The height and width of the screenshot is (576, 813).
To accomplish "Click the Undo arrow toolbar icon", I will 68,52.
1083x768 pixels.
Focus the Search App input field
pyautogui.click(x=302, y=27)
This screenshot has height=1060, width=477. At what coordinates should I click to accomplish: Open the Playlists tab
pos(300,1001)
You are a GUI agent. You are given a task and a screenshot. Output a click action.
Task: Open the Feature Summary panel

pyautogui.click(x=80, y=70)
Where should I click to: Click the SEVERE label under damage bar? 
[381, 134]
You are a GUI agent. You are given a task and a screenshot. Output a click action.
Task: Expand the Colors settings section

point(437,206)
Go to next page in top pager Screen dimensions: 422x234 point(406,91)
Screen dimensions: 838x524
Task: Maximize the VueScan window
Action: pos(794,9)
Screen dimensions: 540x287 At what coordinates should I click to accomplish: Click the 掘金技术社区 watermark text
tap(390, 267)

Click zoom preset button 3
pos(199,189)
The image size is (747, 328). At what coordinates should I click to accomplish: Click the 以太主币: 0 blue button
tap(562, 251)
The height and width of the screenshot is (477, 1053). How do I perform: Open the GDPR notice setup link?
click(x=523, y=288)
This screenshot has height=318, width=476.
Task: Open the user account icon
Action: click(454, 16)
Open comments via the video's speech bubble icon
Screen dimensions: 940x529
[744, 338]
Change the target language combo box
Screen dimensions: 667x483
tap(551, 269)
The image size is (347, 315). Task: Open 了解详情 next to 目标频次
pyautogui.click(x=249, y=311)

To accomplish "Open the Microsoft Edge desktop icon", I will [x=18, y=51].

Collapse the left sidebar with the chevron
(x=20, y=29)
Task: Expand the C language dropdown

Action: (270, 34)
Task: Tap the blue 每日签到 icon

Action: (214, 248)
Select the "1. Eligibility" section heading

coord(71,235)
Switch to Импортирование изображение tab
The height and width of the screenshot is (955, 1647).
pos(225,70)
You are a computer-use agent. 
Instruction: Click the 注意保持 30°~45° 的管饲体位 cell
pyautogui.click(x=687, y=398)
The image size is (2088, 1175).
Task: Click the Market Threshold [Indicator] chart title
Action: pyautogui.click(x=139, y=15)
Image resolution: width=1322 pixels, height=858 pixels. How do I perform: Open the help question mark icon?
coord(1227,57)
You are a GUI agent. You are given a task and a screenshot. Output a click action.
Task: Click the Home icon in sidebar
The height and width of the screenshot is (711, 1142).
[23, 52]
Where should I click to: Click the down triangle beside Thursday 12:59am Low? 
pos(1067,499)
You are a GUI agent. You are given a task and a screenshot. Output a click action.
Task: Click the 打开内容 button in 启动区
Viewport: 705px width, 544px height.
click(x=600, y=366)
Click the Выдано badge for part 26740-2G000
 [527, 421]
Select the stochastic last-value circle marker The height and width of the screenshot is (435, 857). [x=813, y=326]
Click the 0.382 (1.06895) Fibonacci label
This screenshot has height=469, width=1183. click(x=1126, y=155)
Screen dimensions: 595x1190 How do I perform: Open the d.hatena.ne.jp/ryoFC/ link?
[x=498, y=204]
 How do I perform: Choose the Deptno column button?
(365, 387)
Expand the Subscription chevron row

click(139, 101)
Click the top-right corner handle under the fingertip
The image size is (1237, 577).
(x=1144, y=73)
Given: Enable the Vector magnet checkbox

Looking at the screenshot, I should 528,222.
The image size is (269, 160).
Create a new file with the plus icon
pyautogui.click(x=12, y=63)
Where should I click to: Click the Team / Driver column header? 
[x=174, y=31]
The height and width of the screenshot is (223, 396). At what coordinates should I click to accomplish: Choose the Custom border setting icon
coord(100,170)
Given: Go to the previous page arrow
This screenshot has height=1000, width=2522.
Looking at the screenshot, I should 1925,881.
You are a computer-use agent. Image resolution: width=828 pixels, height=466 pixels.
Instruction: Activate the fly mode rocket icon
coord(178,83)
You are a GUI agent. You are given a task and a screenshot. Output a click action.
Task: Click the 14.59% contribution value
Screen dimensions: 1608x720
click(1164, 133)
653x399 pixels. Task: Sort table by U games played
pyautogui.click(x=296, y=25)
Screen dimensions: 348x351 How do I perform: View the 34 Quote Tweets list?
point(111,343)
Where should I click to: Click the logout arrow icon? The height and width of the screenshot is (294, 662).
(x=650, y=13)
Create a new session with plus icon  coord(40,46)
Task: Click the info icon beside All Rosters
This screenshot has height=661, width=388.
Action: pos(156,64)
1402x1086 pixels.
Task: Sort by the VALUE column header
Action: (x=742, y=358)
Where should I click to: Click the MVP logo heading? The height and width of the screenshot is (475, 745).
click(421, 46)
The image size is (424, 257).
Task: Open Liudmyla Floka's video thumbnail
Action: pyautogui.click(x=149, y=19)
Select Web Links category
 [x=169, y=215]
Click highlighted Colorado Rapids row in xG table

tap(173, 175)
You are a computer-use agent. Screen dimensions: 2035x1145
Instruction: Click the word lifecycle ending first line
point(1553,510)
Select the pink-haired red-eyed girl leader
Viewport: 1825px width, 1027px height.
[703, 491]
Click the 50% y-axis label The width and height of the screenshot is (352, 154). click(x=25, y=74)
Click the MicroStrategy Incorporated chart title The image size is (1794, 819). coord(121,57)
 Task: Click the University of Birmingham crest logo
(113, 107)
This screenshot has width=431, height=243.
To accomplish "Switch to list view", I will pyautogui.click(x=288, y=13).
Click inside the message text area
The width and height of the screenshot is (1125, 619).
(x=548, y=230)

= = =

Output the stretch of entries from the line that contains "Screen dimensions: 595x1190" through the line that contains "Create a new session", reproducing every line without any change.

--- Answer for the task ---
Screen dimensions: 595x1190 How do I perform: Open the d.hatena.ne.jp/ryoFC/ link?
[x=498, y=204]
 How do I perform: Choose the Deptno column button?
(365, 387)
Expand the Subscription chevron row

click(139, 101)
Click the top-right corner handle under the fingertip
The image size is (1237, 577).
(x=1144, y=73)
Given: Enable the Vector magnet checkbox

Looking at the screenshot, I should 528,222.
The image size is (269, 160).
Create a new file with the plus icon
pyautogui.click(x=12, y=63)
Where should I click to: Click the Team / Driver column header? 
[x=174, y=31]
The height and width of the screenshot is (223, 396). At what coordinates should I click to accomplish: Choose the Custom border setting icon
coord(100,170)
Given: Go to the previous page arrow
This screenshot has height=1000, width=2522.
Looking at the screenshot, I should 1925,881.
You are a computer-use agent. Image resolution: width=828 pixels, height=466 pixels.
Instruction: Activate the fly mode rocket icon
coord(178,83)
You are a GUI agent. You are given a task and a screenshot. Output a click action.
Task: Click the 14.59% contribution value
Screen dimensions: 1608x720
click(1164, 133)
653x399 pixels. Task: Sort table by U games played
pyautogui.click(x=296, y=25)
Screen dimensions: 348x351 How do I perform: View the 34 Quote Tweets list?
point(111,343)
Where should I click to: Click the logout arrow icon? The height and width of the screenshot is (294, 662).
(x=650, y=13)
Create a new session with plus icon  coord(40,46)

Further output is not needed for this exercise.